Map out your disaster recovery (DR) needs
Alongside prevention and detection, businesses should be looking at what they will need in the event of a disaster. There are a few considerations to make before selecting a technology or solution for the DR element of your cyber security strategy.
Firstly, businesses should implement a risk assessment that identifies which systems, applications and types of data are most critical to their specific business operations. Risk assessments and business impact analyses help to simplify the process and move the DR strategy in the right direction.
For example, a business that follows any certified accreditation would include it as part of business continuity planning.
Additionally, recovery objectives are also important to provide an estimate of how long it takes to get a business back up and running in the event of a disaster. A Recovery Point Objective (RPO) defines the point a business can return to in a server’s timeline after a disaster.
With daily backups, for example, the maximum RPO would be 24 hours. A Recovery Time Objective (RTO) sets out how long it takes to recover from a situation such as a full data centre disaster. These considerations ensure you know exactly where you stand with you DR strategy, and ensure it can be implemented efficiently, and with peace of mind.
Weigh up the available DR options
Now that you know what you need from the important DR element of your overall cyber security strategy, it’s time to look into the actual technologies and options that are available.
A solution to consider is one of the most sophisticated DR solutions, “hot DR”, which replicates and synchronises an organisation’s entire system architecture, data storage and applications to a secondary data centre.
If a disaster occurs, the failover system switches the company’s DNS to the DR site, enabling the business to continue serving staff and customers. In the event of a catastrophic disaster at the production site, the DR site takes over as the production site.
If, like many businesses, you are utilising a cloud-first approach, then it is worth bearing in mind that the cloud has had a significant impact on DR. Because, by increasing performance and reliability, while lowering running costs, cloud services have made DR more accessible and affordable.
While utilising the cloud for your DR strategy can be a great idea, without proper management it can get a bit complicated. Managed cloud providers are enabling companies to focus on their business and not be distracted by complex IT, enabling in-house IT teams to focus on more strategic activities and providing the infrastructure, data centre and support engineers to run everything for a business.

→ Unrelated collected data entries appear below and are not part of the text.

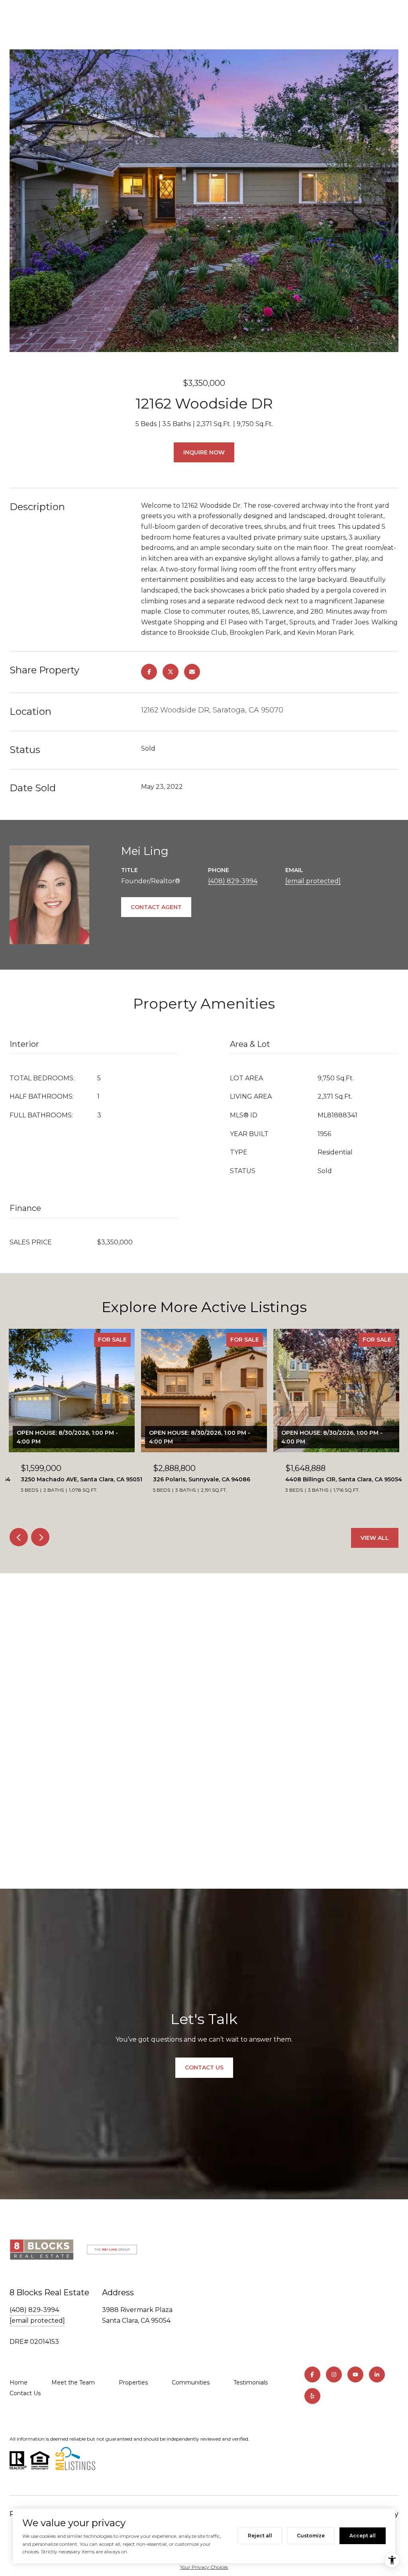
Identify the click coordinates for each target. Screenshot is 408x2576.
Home (18, 2382)
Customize (311, 2536)
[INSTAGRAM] (334, 2374)
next (40, 1537)
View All (375, 1537)
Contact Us (25, 2393)
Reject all (260, 2536)
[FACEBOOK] (312, 2374)
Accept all (362, 2536)
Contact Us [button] (204, 2067)
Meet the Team (73, 2382)
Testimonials (250, 2382)
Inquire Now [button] (204, 452)
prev (19, 1537)
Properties (133, 2382)
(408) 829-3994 (232, 881)
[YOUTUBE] (355, 2374)
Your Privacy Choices (204, 2567)
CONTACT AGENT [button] (156, 907)
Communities (191, 2382)
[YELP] (312, 2396)
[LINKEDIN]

Ask your hosting provider to package it all up
Equipped with your new-found understanding of what your business needs, as well as what technologies and solutions are available to you, next is how to implement this easily, efficiently and without delay.
Working with an MSP can often be the answer to solidifying your crucial security strategy, as it provides ease of management, scalability and complete integration. By utilising a reliable MSP, companies can put all of the technologies to good use, and deploy excellent cyber-defences through a security as a service model.
With so much focus on their own platforms, networks and performance, managed service providers are well-placed to deliver the right cyber-security solutions for businesses to minimise risk and downtime. Your hosting provider should back-up the promise of 100% uptime and go beyond expected standards to ensure your business is “always-on”.
A growing number of IT managers are realising that choosing the right MSP can mean much more than just flexible and scalable IT infrastructure, but can be the difference between being vulnerable to an attack, and having a completely secure, managed and monitored environment for critical data.
Having a team of experts available 24/7, that are able to remotely manage all of the tools and technologies of your advanced cyber-security strategy, will ultimately ensure the safety of your increasingly valuable, and growingly vulnerable, business and user data.